- **Attività 1**:
Trascrivi dal brano sugli scavi clandestini il passo che comincia con "A conclusione dell’iter" e prosegue fino a "nei propri depositi.".
- **Attività 2**:
Elenca tutte le regioni italiane nominate nel brano sugli scavi clandestini.
- **Attività 3**:
Riassumi in due frasi il brano sugli scavi clandestini.

- **Brano scelto**:
════════════════
Sono il frutto di numerose operazioni di Polizia effettuate in regione tra gli
anni Sessanta e Ottanta, materiali provenenti da scavi clandestini condotti per
lo più in Italia Meridionale, soprattutto in Puglia e in Sicilia, ma anche in
Toscana ed in Emilia-Romagna, dove l’uso indiscriminato del metal detector è
purtroppo frequente.
A conclusione dell’iter giudiziario, il Ministero di Grazia e Giustizia assegna
spesso il materiale recuperato alla Soprintendenza per i Beni Archeologici
dell’Emilia-Romagna, che li custodisce nei propri depositi.
Sono reperti spesso splendidi ma muti. Lo scavo abusivo li decontestualizza,
togliendo loro ogni possibilità di comunicare le informazioni indispensabili
alla loro comprensione: il luogo di provenienza, il corredo di cui eventualmente
facevano parte, gli oggetti da cui erano accompagnati. Per l’archeologo la
perdita dei dati di scavo è un danno irreparabile. Lo scavo clandestino cancella
la Storia e le storie che i reperti vorrebbero raccontare, con un effetto
distruttivo che colpisce al cuore sia lo studio che l’oggetto.
════════════════
- **Elementi memorizzati**:
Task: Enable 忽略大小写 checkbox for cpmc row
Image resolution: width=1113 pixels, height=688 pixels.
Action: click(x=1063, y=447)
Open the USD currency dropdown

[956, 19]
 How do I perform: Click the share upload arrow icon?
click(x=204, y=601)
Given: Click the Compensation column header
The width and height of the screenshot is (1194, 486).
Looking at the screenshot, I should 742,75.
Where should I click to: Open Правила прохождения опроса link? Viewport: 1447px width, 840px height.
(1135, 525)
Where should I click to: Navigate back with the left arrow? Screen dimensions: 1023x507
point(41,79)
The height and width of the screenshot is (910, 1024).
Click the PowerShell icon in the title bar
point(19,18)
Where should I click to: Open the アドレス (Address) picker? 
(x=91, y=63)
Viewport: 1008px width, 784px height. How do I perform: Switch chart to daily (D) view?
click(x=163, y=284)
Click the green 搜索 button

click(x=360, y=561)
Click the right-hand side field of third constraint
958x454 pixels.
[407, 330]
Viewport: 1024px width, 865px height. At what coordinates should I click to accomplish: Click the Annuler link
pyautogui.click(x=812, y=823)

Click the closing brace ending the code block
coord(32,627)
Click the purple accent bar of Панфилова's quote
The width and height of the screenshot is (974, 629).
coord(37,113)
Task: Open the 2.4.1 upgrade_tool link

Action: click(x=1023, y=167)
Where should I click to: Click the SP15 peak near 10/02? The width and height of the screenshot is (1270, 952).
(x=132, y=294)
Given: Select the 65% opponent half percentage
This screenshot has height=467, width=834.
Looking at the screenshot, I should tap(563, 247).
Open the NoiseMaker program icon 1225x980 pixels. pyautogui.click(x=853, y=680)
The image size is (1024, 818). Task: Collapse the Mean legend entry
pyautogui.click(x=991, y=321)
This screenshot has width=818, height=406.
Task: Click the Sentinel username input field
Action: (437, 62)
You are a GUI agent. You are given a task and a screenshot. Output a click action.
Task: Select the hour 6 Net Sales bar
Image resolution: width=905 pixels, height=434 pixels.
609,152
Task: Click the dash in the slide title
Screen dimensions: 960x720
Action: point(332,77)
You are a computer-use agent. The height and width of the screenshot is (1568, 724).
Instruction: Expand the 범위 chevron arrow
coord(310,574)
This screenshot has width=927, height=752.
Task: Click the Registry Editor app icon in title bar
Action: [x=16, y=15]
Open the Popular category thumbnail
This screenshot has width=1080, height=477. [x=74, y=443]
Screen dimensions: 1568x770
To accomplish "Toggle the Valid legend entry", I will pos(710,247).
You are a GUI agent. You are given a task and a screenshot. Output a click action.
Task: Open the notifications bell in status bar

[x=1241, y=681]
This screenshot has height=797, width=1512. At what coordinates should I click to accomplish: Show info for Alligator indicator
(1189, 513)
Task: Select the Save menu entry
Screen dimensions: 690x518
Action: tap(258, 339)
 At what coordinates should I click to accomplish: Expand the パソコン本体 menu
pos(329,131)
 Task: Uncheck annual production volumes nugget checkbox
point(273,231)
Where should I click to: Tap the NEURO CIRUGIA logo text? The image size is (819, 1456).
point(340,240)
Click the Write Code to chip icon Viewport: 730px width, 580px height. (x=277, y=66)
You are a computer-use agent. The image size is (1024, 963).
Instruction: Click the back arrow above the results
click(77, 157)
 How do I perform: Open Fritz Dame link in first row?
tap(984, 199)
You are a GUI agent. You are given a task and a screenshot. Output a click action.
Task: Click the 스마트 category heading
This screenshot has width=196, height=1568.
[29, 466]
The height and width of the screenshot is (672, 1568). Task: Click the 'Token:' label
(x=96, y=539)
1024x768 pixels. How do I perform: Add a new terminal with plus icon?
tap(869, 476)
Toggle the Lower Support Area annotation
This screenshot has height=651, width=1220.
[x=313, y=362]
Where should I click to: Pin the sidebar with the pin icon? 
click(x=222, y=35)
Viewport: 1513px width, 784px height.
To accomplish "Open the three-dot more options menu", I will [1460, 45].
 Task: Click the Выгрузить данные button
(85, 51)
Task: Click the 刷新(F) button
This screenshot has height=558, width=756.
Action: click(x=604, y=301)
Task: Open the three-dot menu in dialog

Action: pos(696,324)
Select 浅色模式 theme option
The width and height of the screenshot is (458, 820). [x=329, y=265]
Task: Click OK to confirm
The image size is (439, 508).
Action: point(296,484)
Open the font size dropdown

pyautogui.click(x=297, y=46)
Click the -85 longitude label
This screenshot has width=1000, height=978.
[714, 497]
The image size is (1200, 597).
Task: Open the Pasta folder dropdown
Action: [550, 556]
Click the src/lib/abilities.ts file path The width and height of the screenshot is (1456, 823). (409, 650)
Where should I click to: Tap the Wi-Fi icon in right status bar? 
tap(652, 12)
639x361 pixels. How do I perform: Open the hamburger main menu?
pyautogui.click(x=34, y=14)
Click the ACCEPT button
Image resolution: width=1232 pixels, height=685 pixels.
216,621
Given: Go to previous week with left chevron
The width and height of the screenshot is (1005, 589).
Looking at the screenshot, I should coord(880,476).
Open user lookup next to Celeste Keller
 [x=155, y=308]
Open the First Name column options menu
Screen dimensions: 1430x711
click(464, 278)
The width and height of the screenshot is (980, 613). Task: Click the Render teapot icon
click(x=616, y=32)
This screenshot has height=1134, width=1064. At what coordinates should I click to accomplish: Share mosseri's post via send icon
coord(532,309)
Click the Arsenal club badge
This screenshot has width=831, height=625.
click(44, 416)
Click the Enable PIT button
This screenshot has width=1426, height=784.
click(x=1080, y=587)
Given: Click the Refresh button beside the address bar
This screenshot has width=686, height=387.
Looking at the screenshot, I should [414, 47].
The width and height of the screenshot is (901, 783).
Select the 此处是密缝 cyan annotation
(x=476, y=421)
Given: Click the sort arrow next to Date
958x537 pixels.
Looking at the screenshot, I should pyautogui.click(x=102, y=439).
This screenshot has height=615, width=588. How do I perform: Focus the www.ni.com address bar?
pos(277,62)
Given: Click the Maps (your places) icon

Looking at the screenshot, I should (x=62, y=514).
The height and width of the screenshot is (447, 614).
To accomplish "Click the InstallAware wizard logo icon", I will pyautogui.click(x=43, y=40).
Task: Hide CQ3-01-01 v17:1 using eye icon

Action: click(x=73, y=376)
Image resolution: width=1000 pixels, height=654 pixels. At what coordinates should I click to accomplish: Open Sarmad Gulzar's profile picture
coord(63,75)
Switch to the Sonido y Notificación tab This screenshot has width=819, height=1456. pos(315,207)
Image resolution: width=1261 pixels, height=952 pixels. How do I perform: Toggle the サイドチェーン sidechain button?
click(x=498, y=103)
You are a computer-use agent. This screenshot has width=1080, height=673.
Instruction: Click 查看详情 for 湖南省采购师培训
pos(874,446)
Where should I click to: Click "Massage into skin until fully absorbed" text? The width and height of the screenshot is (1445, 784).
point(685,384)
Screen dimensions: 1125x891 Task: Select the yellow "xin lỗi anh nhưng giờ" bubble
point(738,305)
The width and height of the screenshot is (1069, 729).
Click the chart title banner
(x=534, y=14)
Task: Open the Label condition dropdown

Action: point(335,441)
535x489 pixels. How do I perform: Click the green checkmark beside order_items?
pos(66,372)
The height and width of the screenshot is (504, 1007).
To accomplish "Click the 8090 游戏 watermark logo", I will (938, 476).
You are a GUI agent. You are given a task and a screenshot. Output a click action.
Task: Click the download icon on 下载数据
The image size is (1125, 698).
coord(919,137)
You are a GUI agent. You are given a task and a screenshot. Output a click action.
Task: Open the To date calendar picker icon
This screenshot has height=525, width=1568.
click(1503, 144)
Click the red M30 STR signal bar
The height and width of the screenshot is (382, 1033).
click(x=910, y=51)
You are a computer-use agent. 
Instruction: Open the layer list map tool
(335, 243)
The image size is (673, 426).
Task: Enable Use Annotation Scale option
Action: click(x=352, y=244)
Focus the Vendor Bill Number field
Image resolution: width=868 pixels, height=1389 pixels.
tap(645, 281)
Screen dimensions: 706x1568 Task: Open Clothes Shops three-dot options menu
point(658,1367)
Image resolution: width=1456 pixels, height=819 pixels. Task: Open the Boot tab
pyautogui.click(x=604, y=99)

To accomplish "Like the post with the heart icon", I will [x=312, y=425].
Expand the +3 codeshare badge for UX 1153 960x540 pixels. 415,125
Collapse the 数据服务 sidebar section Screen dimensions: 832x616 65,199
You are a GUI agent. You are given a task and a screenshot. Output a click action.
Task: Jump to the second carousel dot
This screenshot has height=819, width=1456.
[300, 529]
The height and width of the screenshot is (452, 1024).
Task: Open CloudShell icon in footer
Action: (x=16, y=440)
════════════════
- **Spazio risposta 1**:
A conclusione dell’iter giudiziario, il Ministero di Grazia e Giustizia assegna
spesso il materiale recuperato alla Soprintendenza per i Beni Archeologici
dell’Emilia-Romagna, che li custodisce nei propri depositi.

- **Spazio risposta 2**:
Puglia, Sicilia, Toscana, Emilia-Romagna

- **Spazio risposta 3**:
I reperti recuperati con operazioni di Polizia tra gli anni Sessanta e Ottanta provengono da scavi clandestini, soprattutto nell'Italia Meridionale ma anche in Toscana ed Emilia-Romagna, e alla fine dell'iter giudiziario sono spesso assegnati alla Soprintendenza per i Beni Archeologici dell'Emilia-Romagna. Lo scavo abusivo li priva del contesto, cioè del luogo di provenienza, del corredo e degli oggetti che li accompagnavano, e per l'archeologo questa perdita è un danno irreparabile.